▶ DOCUMENT EXCERPT
## begin
Ground tank and Roof tank monitor with flow meter (based on ultrasonic data).Water level accurate to +/- 1 litre.Both mcu are working 24/7 no server disconnect or freeze.Also sync relay data to SinricPro Server mean Alexa and Google home support.
Requirement:
2x wemos d1 mini
1x ds18b20
2x Jsn sr04t
1x solid state relay
Code:
kayyumuddin/water-tank: Dual Water Tank Monitor System with Switch Control and Accurate Data log (github.com)
Demo:
1 Like
Roof Tank:
#include <Arduino.h>
#include <ESP8266WiFi.h>
#include <BlynkSimpleEsp8266.h>
#include <ESP8266mDNS.h>
#include <WiFiUdp.h>
#include <ArduinoOTA.h>
#include <Ultrasonic.h>
#include <RunningMedian.h>
#include <SimpleKalmanFilter.h>
#include <OneWire.h>
#include <DallasTemperature.h>
#include "SinricPro.h"
## end
▶ STATED EXERCISE A
Answer these questions about the water tank monitor post:
(i) How accurate is the water level reading, according to the post?
(ii) How many Wemos D1 mini boards does the requirement list call for?
(iii) Which header file is the last one included in the Roof Tank code?
▶ STATED EXERCISE B
Continue the water tank monitor post from its last line onward.

[Items listed in a dataset]
## begin
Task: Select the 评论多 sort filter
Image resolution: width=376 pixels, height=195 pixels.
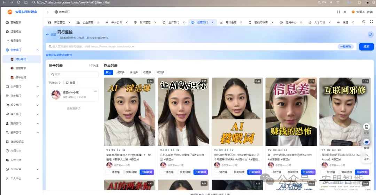Action: coord(134,72)
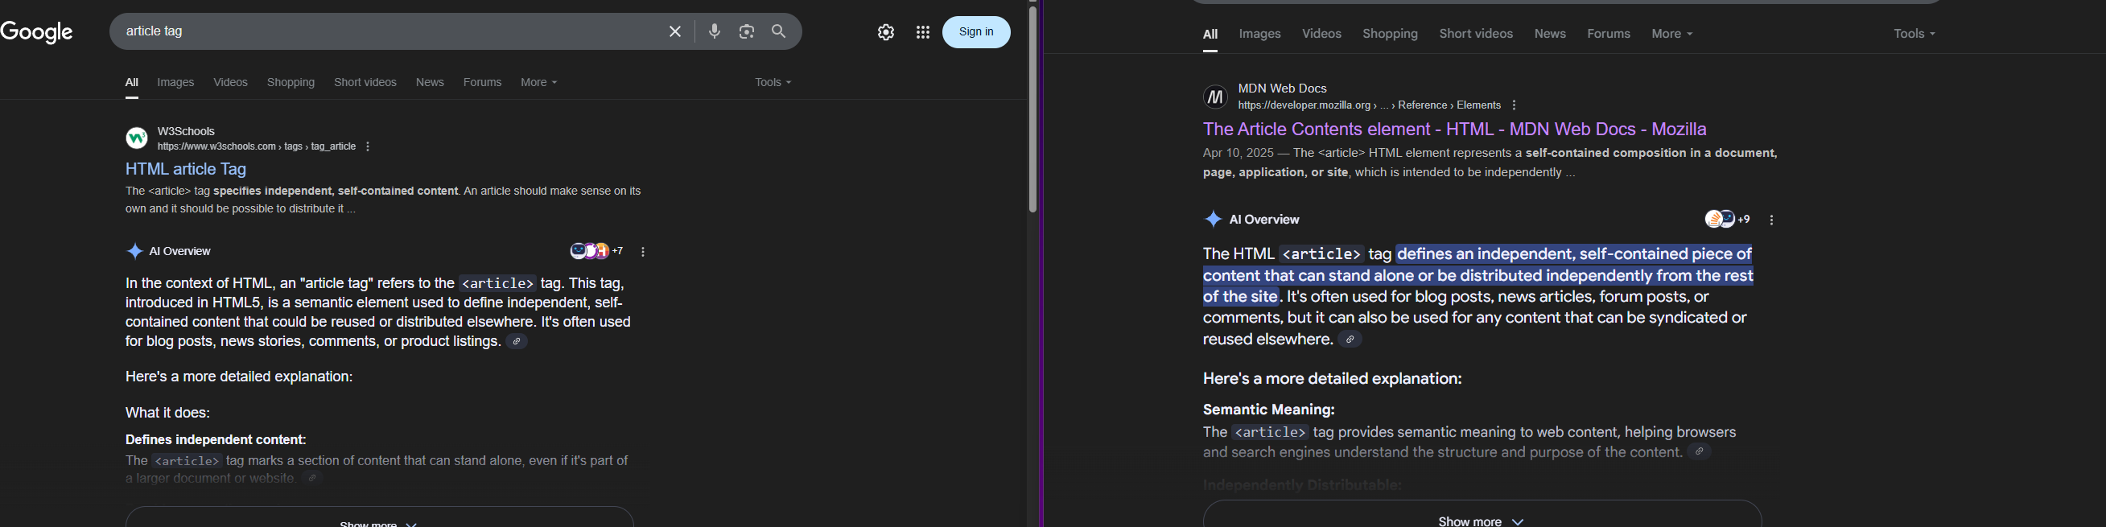Open the MDN Article Contents element link
2106x527 pixels.
tap(1454, 129)
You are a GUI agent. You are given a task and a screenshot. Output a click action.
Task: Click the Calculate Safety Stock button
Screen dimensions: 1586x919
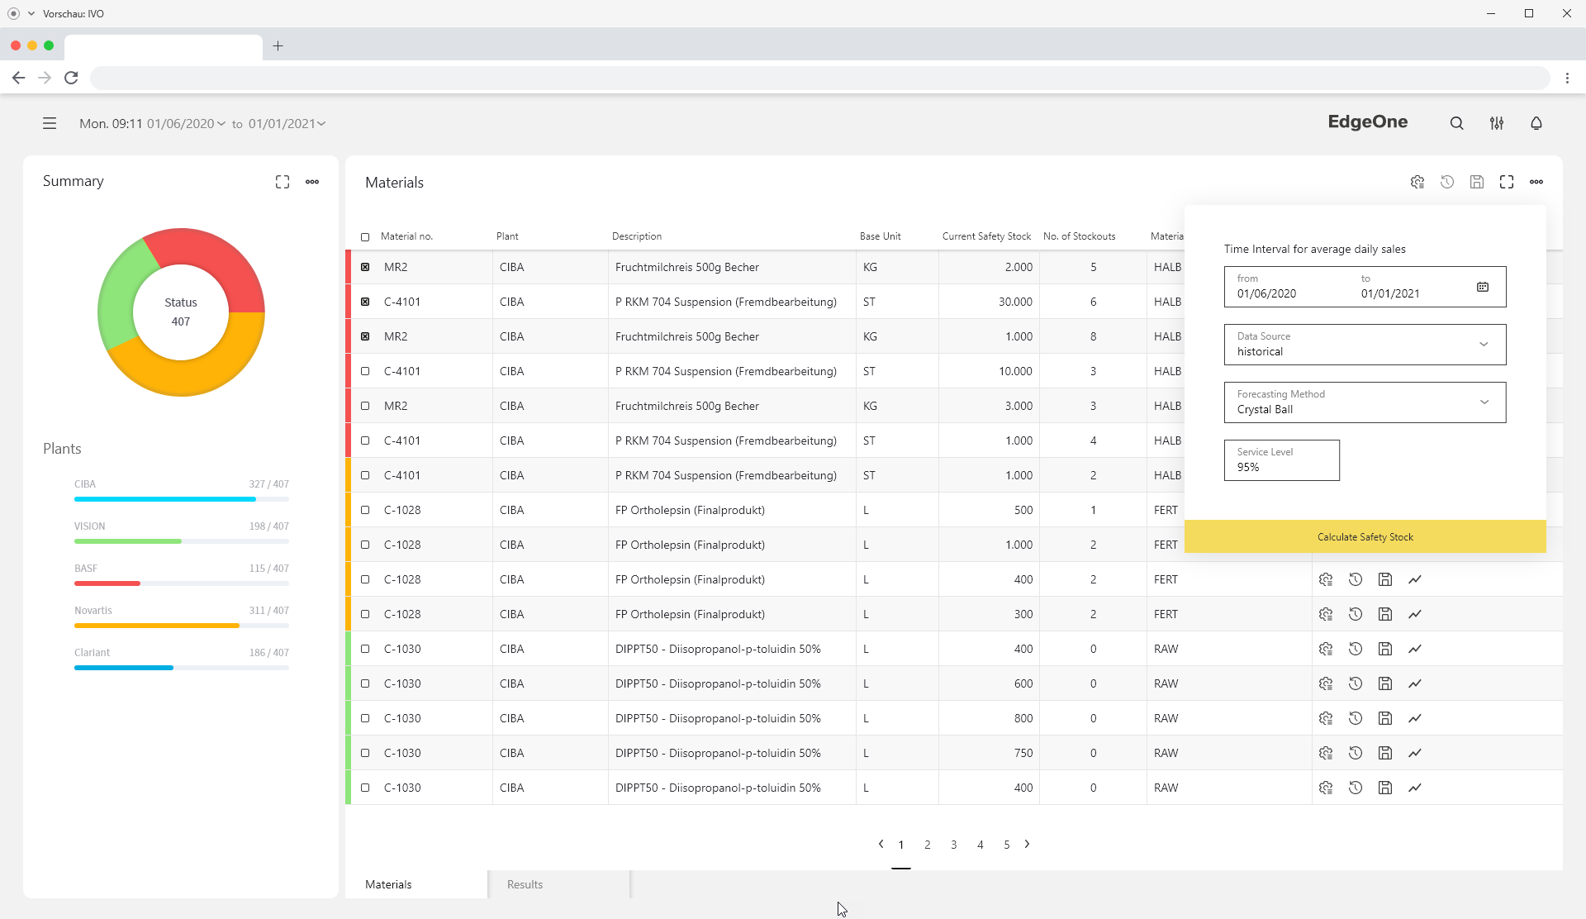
## end
▶ WRITTEN RESPONSE A
(i) Accurate to +/- 1 litre.
(ii) Two.
(iii) "SinricPro.h"

▶ WRITTEN RESPONSE B
#include "SinricProSwitch.h"
#include "MiniUpCredentials.h"
OneWire oneWire(D7);
DallasTemperature tempSensor(&oneWire);
DeviceAddress tempSensorAddr = {0x28, 0x3C, 0x58, 0x77, 0x91, 0x0B, 0x02, 0x17};
Ultrasonic pingSensor(D5, D6);
RunningMedian tempMedianFilter = RunningMedian(3);
RunningMedian pingMedianFilter = RunningMedian(5);
SimpleKalmanFilter kalmanFilter(3.0, 3.0, 0.1);
BlynkTimer timer;
float litre, flow_rate, temp;
double soundSpeed(double c)
{
double s = 331.3 + 0.606 * c;
return s / 20000.0;
}
void pingTimer()
{
float rv = pingSensor.readTiming() * soundSpeed(temp);
pingMedianFilter.add(rv);
rv = (MAX_HEIGHT - pingMedianFilter.getMedian()) / DIVIDE_RATIO;
litre = constrain(kalmanFilter.updateEstimate(rv), 0, 100) * MULTIPLY_RATIO;
}
void flowTimer()
{
static float pl;
flow_rate = litre - pl;
pl = litre;
}
void tempTimer()
{
tempSensor.requestTemperatures();
float rv = tempSensor.getTempC(tempSensorAddr);
if (!isnan(rv) && rv > -10 && rv < 70)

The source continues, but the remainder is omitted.